_Pointing records for text and elements_:

[START]

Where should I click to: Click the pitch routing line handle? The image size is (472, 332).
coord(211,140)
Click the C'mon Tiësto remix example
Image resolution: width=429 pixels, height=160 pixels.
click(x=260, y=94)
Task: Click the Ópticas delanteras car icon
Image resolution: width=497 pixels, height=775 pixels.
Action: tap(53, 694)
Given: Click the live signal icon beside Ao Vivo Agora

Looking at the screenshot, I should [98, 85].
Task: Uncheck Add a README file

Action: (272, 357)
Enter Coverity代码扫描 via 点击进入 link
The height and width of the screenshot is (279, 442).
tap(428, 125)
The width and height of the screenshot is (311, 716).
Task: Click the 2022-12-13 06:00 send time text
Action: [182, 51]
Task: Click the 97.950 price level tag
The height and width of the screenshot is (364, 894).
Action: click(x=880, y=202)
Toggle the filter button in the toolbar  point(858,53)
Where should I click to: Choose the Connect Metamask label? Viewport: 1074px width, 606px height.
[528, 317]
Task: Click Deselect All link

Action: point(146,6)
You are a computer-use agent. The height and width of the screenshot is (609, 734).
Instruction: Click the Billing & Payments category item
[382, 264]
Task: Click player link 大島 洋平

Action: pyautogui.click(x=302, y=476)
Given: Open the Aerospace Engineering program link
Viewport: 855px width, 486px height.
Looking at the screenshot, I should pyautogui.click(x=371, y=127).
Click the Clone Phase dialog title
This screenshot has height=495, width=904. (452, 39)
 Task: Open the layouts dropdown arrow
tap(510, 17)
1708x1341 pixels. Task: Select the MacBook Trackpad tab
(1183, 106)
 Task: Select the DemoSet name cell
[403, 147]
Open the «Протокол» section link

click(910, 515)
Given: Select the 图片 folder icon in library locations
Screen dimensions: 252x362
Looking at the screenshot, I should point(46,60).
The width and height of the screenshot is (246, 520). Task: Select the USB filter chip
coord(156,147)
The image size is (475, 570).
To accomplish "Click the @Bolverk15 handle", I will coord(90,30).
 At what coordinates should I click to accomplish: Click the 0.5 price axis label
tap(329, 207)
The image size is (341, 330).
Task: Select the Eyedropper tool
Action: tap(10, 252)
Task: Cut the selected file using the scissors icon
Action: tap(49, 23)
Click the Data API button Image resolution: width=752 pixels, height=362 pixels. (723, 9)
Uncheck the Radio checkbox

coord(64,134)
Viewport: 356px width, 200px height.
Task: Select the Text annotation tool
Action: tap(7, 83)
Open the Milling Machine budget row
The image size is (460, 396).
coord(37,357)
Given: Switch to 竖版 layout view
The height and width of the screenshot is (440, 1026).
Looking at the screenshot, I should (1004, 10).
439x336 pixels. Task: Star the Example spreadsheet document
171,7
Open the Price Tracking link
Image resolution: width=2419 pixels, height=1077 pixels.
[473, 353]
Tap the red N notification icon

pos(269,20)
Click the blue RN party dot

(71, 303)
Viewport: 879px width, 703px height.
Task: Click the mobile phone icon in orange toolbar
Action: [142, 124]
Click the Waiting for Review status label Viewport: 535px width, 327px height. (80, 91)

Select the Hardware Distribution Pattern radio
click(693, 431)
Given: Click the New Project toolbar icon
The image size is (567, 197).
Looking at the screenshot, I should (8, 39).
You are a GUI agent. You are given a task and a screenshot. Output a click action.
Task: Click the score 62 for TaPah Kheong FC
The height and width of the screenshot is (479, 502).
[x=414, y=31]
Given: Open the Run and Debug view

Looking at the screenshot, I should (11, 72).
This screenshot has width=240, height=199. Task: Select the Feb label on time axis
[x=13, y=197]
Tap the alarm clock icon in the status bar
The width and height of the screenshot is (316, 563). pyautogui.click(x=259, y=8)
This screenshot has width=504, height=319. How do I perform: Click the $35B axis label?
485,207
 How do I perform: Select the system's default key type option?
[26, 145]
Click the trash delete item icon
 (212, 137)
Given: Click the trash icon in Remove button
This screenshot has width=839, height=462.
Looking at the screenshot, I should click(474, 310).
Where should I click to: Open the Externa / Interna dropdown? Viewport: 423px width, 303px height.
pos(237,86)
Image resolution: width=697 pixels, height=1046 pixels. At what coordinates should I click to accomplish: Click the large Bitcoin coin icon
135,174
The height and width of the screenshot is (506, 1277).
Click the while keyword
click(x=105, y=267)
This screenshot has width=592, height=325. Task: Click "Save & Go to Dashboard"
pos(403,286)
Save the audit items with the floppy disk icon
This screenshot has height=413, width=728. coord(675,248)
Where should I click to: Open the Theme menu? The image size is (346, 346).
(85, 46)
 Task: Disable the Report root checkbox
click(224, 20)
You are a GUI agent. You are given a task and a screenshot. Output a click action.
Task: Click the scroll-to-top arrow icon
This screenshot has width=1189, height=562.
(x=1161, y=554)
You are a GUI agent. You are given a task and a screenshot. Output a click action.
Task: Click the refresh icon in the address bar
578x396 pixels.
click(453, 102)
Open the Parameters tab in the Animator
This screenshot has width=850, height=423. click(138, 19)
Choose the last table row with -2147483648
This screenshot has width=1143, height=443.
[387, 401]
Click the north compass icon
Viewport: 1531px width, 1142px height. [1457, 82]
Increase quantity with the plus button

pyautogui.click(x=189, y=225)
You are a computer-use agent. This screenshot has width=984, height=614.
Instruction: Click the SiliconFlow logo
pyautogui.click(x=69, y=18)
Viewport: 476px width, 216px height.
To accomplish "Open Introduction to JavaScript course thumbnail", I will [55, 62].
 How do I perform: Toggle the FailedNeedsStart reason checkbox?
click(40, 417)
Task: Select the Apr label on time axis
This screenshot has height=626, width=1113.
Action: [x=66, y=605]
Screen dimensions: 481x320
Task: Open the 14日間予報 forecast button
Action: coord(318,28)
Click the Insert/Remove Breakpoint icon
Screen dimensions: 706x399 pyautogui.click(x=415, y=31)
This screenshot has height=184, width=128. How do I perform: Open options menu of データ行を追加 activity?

[END]

_Aim of the task_:
Gather every line of the material above that contains the string "size", and copy each one in full.

_Worked solution_:
Where should I click to: Click the pitch routing line handle? The image size is (472, 332).
The image size is (475, 570).
The image size is (341, 330).
The image size is (460, 396).
The image size is (567, 197).
Where should I click to: Open the Theme menu? The image size is (346, 346).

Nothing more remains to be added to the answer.